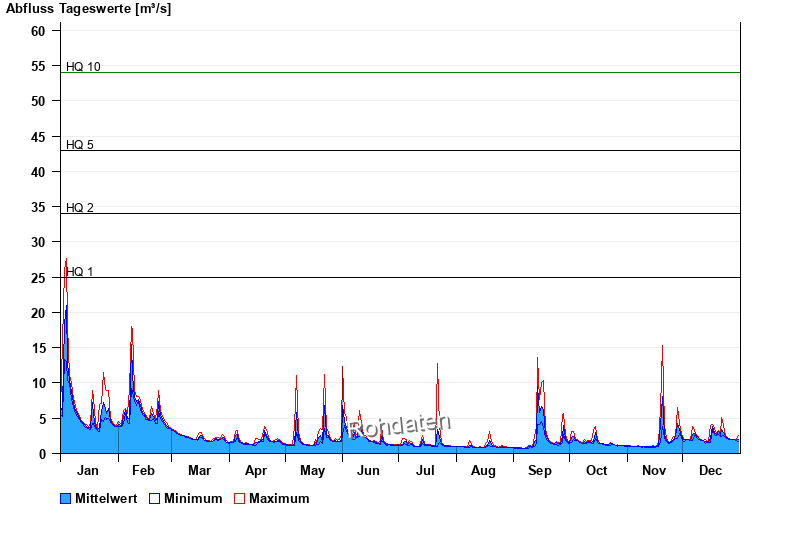Select the Feb month label on the axis
Screen dimensions: 800x550
[143, 471]
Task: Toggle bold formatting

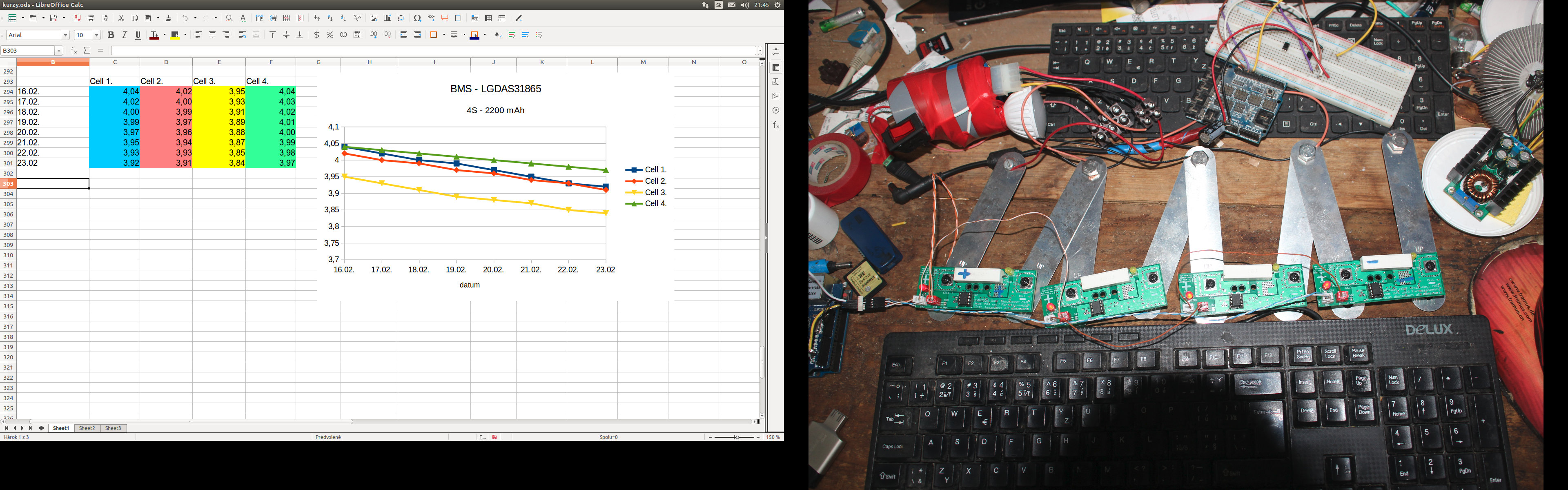Action: click(111, 35)
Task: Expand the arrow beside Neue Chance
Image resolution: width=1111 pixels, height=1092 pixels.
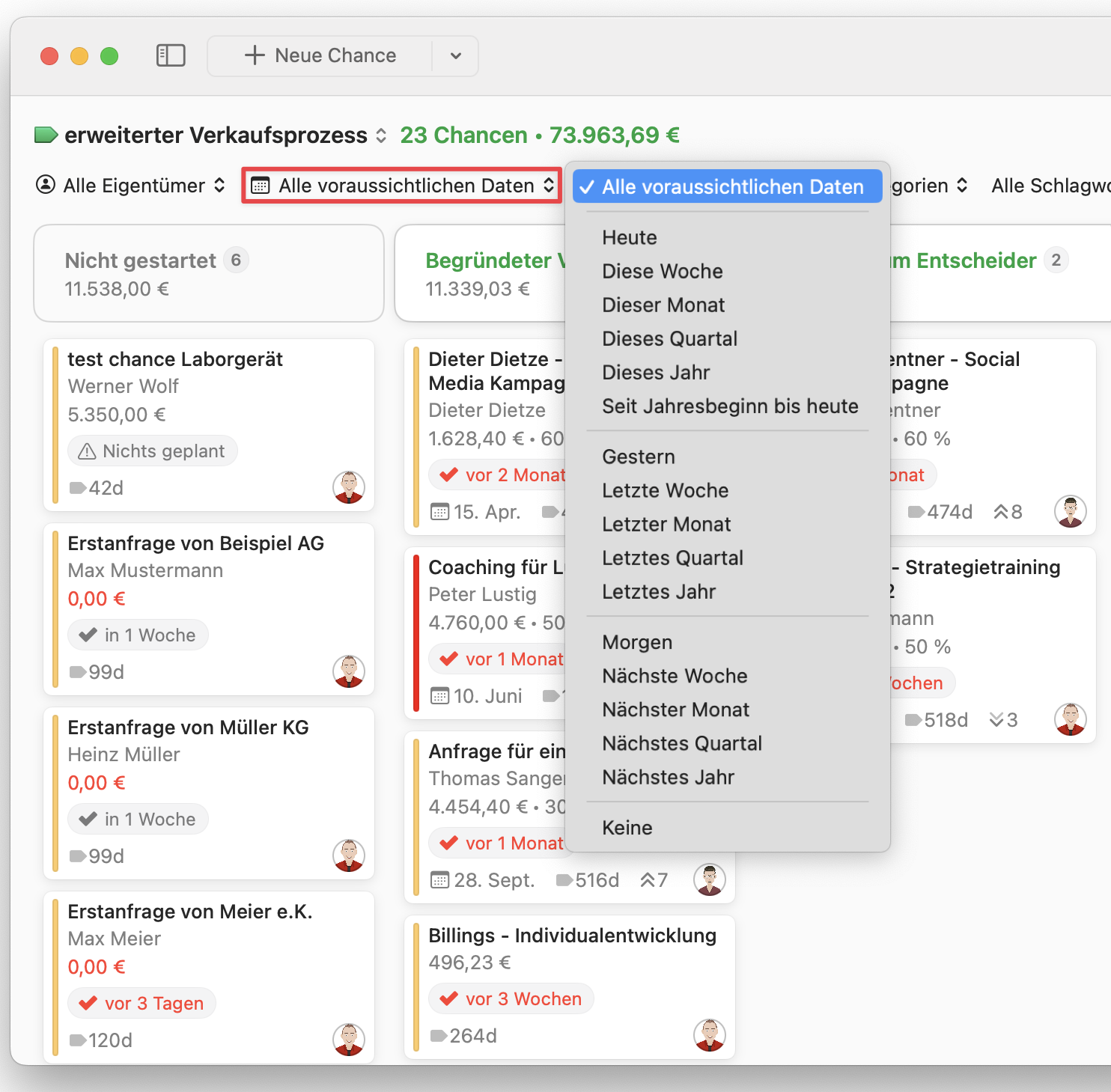Action: pyautogui.click(x=455, y=56)
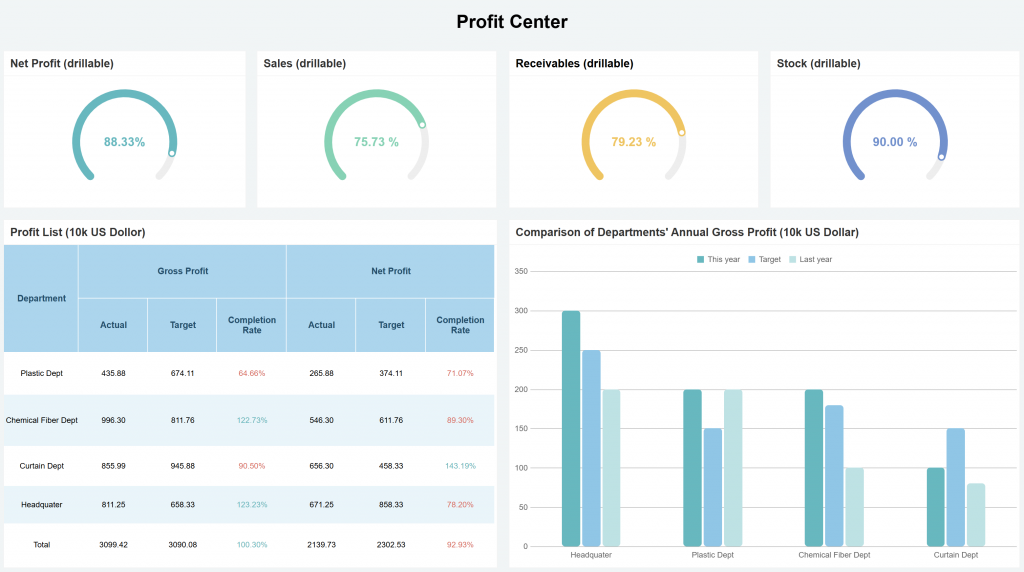
Task: Open the Receivables 79.23% gauge
Action: (x=633, y=142)
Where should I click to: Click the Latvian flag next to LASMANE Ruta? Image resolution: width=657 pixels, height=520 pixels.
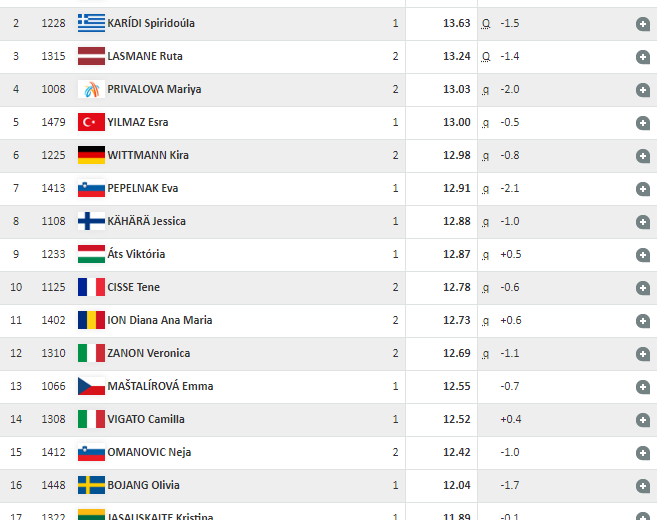tap(91, 56)
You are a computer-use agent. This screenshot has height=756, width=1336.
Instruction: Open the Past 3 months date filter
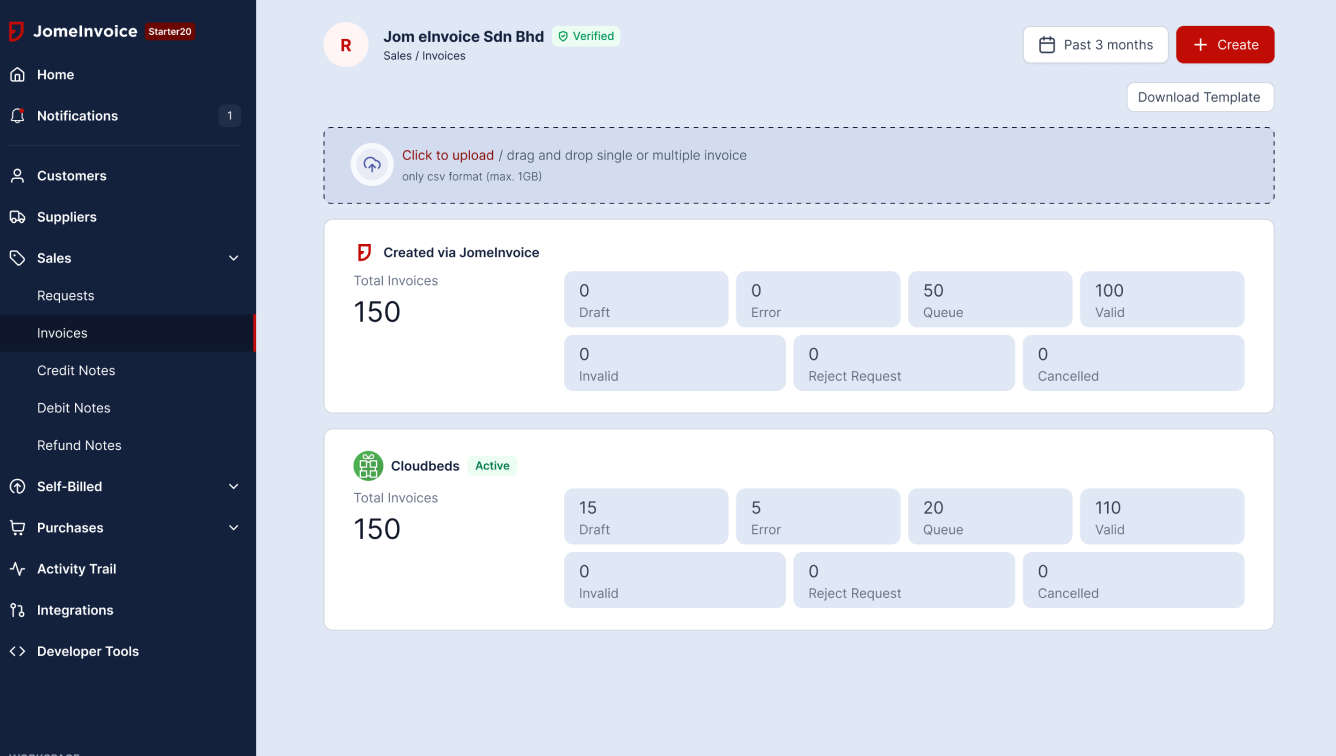coord(1095,44)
**********
> Objective: Reproduce all the entries above word for word, leaving out the pictures.

> Response:
Select the Feb month label on the axis
Screen dimensions: 800x550
[143, 471]
Task: Toggle bold formatting

Action: click(111, 35)
Task: Expand the arrow beside Neue Chance
Image resolution: width=1111 pixels, height=1092 pixels.
Action: pyautogui.click(x=455, y=56)
Task: Open the Receivables 79.23% gauge
Action: (x=633, y=142)
Where should I click to: Click the Latvian flag next to LASMANE Ruta? Image resolution: width=657 pixels, height=520 pixels.
tap(91, 56)
You are a computer-use agent. This screenshot has height=756, width=1336.
Instruction: Open the Past 3 months date filter
coord(1095,44)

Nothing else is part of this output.